Ninety-five percent of experimental cancer treatments fail during clinical development, with seventy percent of them proving to be ineffective in late phase II clinical trials. The scientific community agrees that a major reason for this failure is the lack of preclinical models that can accurately mimic cancer and predict how well a compound may work in people.

Historically, preclinical testing of therapies has used xenografts initiated with tumor cell lines that are extensively passaged in the artificial environment of in vitro culture. The xenografts become highly uniform clones that do not reflect the complicated and heterogeneous nature of cancer. When cultured, cancer cells no longer behave as they did inside a body and do not experience any of the intricate influences that affect natural tumor cells, such as interactions with other cell types. Tumor models based on cancer cell lines, therefore, may not allow researchers to understand the complex nature of how tumor cells function and how to thwart them.

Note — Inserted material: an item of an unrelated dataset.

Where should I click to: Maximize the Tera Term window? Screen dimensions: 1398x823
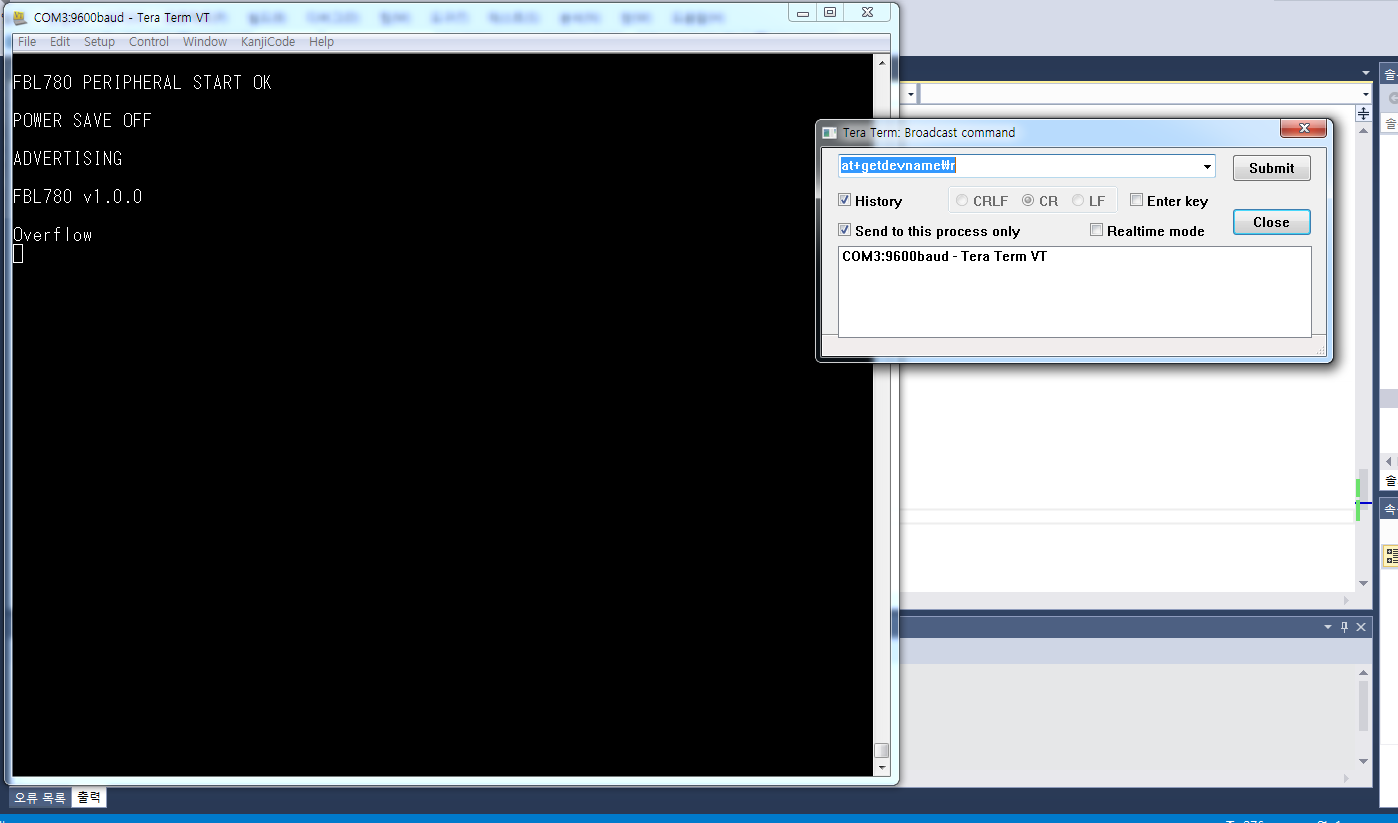(x=830, y=12)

Patient-derived xenograft (PDX) models are allowing researchers to better reflect the natural composition of tumors. PDX models are generated using freshly excised patient tumor biopsies that are transplanted directly into immunocompromised mice—without any intervening cell culture step. In addition, PDX models replicate normal tumor surroundings, including blood vessels, support cells, and oxygen and nutrient levels. Despite these advantages, PDX models are far from perfect. The implanted fragments are from different parts of the tumor biopsy and do not contain the entire diversity of tumor cell types.

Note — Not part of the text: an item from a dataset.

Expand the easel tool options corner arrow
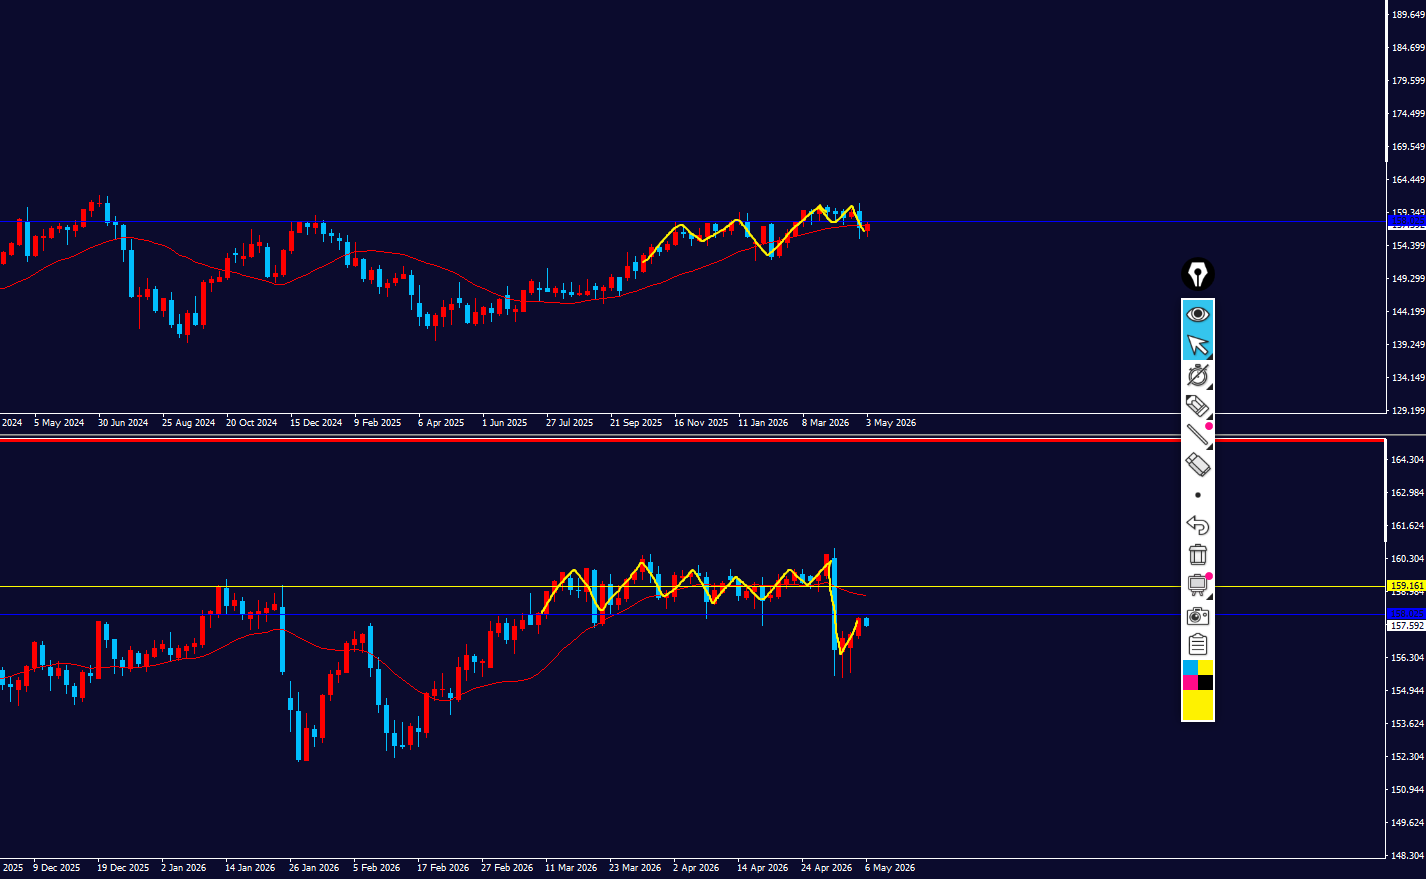The height and width of the screenshot is (879, 1426). pos(1209,596)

SRI Biosciences researchers have developed a more advanced version of this model, called PDCellX™, using dissociated tumor cells from the entire biopsy sample instead of tumor fragments. By using primary tumor cell suspensions, PDCellX models better reconstitute the diverse cellular composition of human cancer and enable investigators to understand tumor cell subpopulations that naturally occur in every cancer. PDCellX models retain the histological and molecular phenotypes of the patient biopsy and retain primary tumor properties and metastatic behavior.

PDCellX models offer a number of advantages over standard, fragment-initiated PDX models. These advantages simulate a more realistic tumor composition for testing novel therapies before progressing to patients. PDCellX models allow researchers to investigate mechanisms of drug resistance, which are notoriously difficult to study due to their complexity. The models also permit researchers to measure and characterize the tumor cells that escape into the circulatory system or migrate to other tissues, and compare their phenotype to the original tumor cells at the primary site.

The search for effective cancer therapies requires preclinical investigation to select the best candidates to advance into the clinic. PDCellX models allow extensive testing of antitumor agents at the cellular level to determine if a drug is hitting its target—before it is advanced to expensive, time-consuming clinical trials that potentially expose patients to ineffective therapies and risk. Moreover, PDCellX models enable optimized tumor engraftment and growth rate with shorter study timeframes than fragment-based PDX models, shortening schedules and reducing costs.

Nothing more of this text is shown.